Surpassing the mechanical constraints of traditional bulk-optics components opens the door to further innovation. The micro spectrometer on the fishing boat or the thin fish-eye lens on a satellite are still fabricated on mechanically rigid substrates: silicon, semiconductors, glass.
“My group has developed ways to transform these devices into something mechanically flexible and stretchable, yet maintaining the same optical performance,” Hu says. These flexible devices could be attached to curved surfaces like a lens, or even biological tissue, such as human skin. “We could then perform sensing functions to do continuous monitoring on biological inputs from a human.”
So what’s next?
How about developing optical device technologies that can be applied in high-speed data communications, like a new universal optical interface that allows low-loss broadband coupling of light and transfer between different kinds of components?

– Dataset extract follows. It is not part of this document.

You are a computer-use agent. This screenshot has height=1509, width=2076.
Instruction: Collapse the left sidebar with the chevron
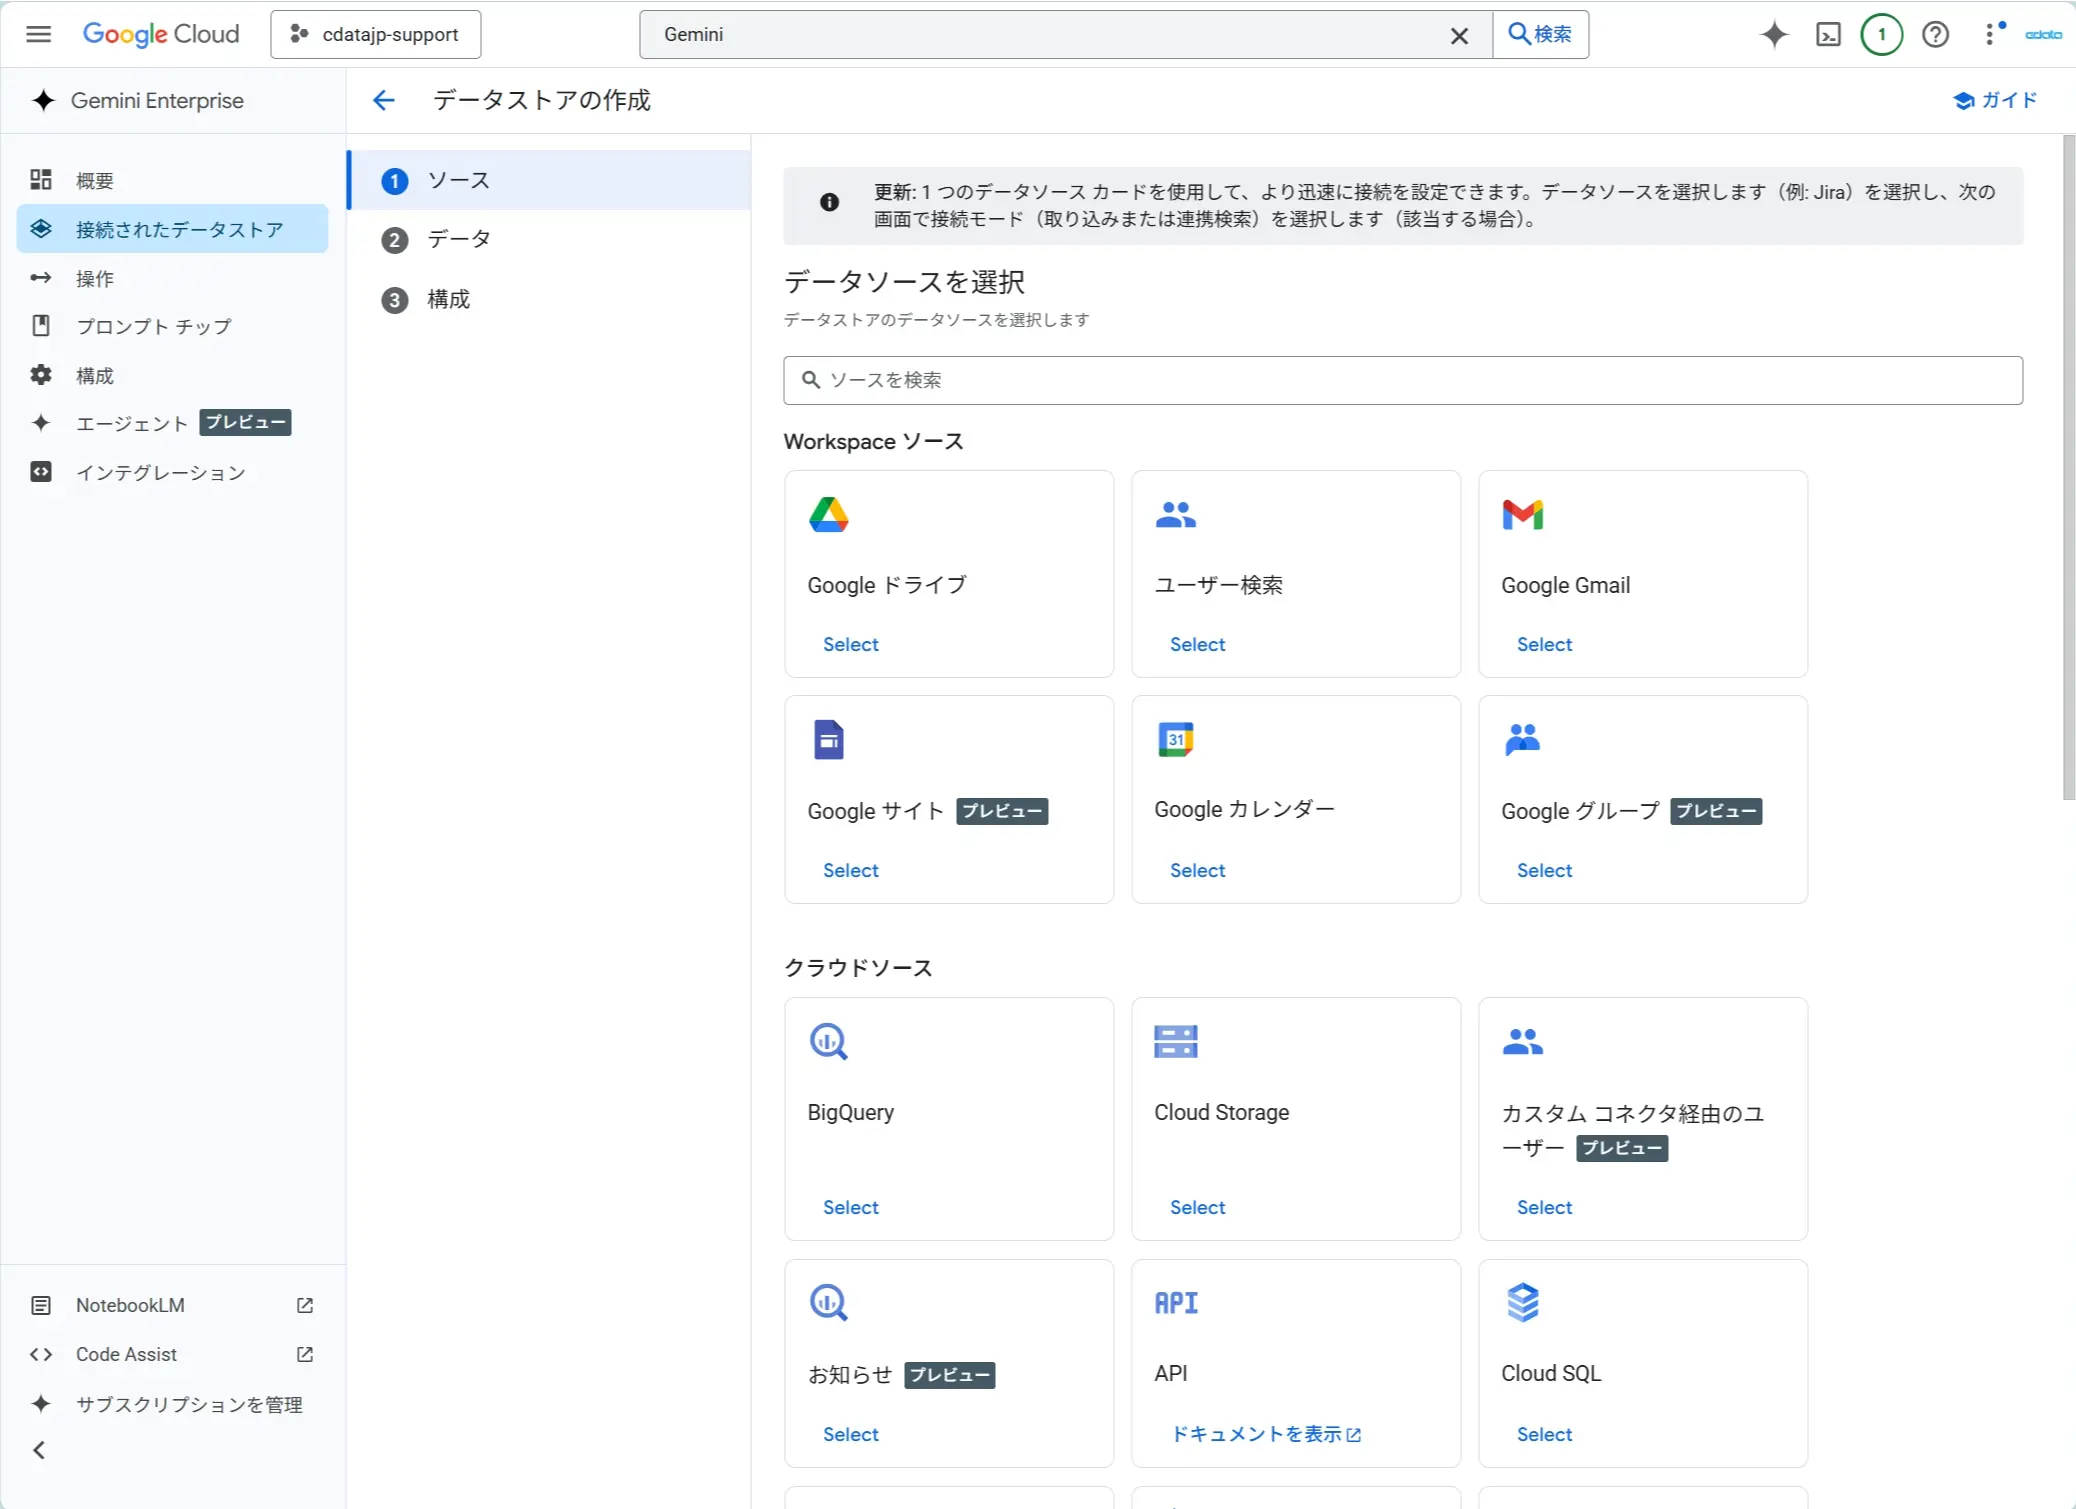coord(39,1450)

Or a collaboration with Caroline Ross’s group in the MIT Center for Materials Science and Engineering, where they’re developing optical isolators that can be directly integrated with photonic circuits to realize optical diode functions?
Or research into micro concentrated solar cells that could replace conventional photovoltaic systems with ones that increase solar conversion efficiency by 30 percent or more?
MIT’s strong industry connections can quickly transform laboratory curiosity into something that can be applied to make a real impact.
Hu says he’s drawn to optics and photonics research in part because of how idea driven it is. “You have innovative ideas. You perform rigorous simulations and predict what you are going to do to get your research. Then you fabricate the devices and integrate them into a system,” he explains. MIT’s strong industry connections can accelerate that process. “Laboratory curiosity can quickly transform into something that makes a real impact,” he says. “That’s very, very fulfilling.”
So back to that ice breaker question: What are some of the applications of Hu’s optics and photonics research? The spectrum of possibilities is limitless.